[Begin Exercise materials]
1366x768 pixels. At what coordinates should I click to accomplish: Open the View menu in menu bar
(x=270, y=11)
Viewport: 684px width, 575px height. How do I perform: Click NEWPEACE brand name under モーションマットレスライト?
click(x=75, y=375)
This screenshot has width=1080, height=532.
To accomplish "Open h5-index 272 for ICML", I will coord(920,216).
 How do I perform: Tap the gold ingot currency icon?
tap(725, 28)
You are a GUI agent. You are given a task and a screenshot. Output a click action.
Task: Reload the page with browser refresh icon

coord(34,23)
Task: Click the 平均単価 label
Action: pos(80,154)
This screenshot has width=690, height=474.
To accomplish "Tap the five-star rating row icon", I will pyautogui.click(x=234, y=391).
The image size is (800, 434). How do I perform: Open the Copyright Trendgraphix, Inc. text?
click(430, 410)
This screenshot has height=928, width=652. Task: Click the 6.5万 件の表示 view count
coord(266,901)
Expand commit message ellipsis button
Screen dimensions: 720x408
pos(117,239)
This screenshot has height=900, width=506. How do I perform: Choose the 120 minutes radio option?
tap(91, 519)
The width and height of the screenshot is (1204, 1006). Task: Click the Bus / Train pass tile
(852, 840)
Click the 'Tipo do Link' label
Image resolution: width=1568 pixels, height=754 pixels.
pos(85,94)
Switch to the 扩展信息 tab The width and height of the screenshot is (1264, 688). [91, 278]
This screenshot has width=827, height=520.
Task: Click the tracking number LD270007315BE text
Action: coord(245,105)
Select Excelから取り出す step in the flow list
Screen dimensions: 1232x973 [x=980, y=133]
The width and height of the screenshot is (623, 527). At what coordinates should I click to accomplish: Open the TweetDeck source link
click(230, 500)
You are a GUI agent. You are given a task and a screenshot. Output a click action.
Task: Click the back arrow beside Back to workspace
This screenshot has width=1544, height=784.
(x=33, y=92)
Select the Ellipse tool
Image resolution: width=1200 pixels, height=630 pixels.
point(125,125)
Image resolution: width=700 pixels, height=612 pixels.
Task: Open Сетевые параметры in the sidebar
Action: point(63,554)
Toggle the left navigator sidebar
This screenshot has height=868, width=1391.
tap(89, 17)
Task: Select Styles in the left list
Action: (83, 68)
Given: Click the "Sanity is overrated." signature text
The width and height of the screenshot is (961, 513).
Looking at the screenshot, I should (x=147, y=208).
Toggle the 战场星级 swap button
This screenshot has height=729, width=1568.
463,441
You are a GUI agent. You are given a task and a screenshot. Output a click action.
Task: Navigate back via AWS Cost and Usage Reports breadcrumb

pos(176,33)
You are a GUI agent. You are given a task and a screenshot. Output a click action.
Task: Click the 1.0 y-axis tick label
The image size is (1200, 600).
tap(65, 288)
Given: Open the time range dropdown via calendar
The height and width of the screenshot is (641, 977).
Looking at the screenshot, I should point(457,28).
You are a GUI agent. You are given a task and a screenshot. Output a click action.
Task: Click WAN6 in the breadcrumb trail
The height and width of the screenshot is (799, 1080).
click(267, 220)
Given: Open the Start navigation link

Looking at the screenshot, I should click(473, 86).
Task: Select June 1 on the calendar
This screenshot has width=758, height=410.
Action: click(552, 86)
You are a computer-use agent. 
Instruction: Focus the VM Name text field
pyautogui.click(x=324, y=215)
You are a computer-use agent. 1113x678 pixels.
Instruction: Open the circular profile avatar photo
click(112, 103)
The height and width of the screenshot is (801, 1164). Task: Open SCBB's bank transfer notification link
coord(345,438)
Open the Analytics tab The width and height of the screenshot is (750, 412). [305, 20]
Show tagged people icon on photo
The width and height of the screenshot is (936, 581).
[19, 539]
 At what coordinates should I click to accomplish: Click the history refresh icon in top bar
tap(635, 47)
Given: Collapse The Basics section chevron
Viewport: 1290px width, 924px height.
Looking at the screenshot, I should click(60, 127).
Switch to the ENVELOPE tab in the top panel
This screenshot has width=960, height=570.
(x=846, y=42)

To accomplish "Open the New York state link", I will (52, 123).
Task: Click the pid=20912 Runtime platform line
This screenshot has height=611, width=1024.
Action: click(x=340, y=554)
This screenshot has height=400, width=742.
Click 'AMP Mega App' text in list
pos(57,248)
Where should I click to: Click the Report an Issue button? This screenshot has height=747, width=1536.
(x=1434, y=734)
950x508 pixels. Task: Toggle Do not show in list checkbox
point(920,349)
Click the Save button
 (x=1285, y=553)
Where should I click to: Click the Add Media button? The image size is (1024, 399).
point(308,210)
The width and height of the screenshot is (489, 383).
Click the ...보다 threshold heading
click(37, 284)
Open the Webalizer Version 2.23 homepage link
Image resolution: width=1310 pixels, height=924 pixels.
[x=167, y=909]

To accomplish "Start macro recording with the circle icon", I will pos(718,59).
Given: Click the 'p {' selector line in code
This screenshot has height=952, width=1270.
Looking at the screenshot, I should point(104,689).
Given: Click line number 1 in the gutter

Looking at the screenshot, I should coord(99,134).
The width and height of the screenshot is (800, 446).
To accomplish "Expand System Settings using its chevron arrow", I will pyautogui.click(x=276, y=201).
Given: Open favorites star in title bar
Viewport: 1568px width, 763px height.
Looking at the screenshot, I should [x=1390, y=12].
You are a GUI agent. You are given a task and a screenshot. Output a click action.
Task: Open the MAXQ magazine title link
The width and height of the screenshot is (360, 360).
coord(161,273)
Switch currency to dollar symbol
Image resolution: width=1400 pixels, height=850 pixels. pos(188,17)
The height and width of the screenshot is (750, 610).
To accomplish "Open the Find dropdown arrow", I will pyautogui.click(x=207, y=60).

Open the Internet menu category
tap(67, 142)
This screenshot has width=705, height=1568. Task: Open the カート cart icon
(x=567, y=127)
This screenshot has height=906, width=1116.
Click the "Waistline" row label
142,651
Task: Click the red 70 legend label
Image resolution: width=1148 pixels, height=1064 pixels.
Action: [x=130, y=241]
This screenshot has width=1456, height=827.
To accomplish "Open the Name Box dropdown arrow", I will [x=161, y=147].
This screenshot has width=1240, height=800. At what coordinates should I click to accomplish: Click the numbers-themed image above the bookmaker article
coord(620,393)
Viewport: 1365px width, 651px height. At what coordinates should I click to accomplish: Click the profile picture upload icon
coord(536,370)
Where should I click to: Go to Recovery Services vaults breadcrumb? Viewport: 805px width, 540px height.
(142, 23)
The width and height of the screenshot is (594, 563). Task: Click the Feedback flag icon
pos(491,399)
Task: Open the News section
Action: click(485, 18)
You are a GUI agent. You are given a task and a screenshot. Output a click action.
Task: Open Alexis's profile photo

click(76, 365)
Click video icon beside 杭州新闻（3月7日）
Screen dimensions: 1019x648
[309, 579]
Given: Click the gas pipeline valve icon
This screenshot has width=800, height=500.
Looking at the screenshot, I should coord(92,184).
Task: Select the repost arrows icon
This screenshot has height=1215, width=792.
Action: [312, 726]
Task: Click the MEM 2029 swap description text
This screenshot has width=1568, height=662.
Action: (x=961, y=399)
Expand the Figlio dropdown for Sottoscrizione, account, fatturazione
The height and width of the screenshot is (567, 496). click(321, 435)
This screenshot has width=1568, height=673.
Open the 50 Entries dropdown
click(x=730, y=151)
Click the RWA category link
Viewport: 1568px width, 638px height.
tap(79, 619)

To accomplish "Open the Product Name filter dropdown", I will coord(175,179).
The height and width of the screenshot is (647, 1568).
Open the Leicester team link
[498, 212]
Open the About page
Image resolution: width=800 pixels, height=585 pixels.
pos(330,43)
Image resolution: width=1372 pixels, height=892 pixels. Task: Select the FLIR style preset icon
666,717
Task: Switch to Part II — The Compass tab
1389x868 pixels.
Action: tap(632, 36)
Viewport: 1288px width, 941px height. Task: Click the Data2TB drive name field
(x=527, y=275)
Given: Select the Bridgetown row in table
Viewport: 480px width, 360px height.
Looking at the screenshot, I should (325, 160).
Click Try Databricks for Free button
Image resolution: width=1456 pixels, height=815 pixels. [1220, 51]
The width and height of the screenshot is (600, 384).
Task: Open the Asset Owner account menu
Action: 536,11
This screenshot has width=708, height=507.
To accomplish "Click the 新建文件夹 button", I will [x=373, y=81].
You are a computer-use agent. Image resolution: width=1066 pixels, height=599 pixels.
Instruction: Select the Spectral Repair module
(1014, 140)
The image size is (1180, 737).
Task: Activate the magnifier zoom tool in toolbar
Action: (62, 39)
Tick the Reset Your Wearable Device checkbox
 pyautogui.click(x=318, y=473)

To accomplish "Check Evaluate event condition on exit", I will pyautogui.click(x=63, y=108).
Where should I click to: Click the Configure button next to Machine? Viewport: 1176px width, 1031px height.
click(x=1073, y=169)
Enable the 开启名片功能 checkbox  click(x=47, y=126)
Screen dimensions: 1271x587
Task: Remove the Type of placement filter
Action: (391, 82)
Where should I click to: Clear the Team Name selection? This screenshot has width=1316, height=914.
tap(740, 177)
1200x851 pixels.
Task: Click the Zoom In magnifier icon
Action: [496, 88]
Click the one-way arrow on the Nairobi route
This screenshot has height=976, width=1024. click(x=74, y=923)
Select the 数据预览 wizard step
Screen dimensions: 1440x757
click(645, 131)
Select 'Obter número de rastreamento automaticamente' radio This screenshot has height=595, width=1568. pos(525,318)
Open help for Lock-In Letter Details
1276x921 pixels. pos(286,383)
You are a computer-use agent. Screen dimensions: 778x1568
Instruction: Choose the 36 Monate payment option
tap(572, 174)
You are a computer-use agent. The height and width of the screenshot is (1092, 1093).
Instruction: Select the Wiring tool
[End Exercise materials]
Reproduce the data verbatim, starting at the line that contains "Click the Save button" and ending at the line that contains "will pyautogui.click(x=276, y=201).". Include both of those lines.

Click the Save button
 (x=1285, y=553)
Where should I click to: Click the Add Media button? The image size is (1024, 399).
point(308,210)
The width and height of the screenshot is (489, 383).
Click the ...보다 threshold heading
click(37, 284)
Open the Webalizer Version 2.23 homepage link
Image resolution: width=1310 pixels, height=924 pixels.
[x=167, y=909]

To accomplish "Start macro recording with the circle icon", I will pos(718,59).
Given: Click the 'p {' selector line in code
This screenshot has height=952, width=1270.
Looking at the screenshot, I should point(104,689).
Given: Click line number 1 in the gutter

Looking at the screenshot, I should coord(99,134).
The width and height of the screenshot is (800, 446).
To accomplish "Expand System Settings using its chevron arrow", I will pyautogui.click(x=276, y=201).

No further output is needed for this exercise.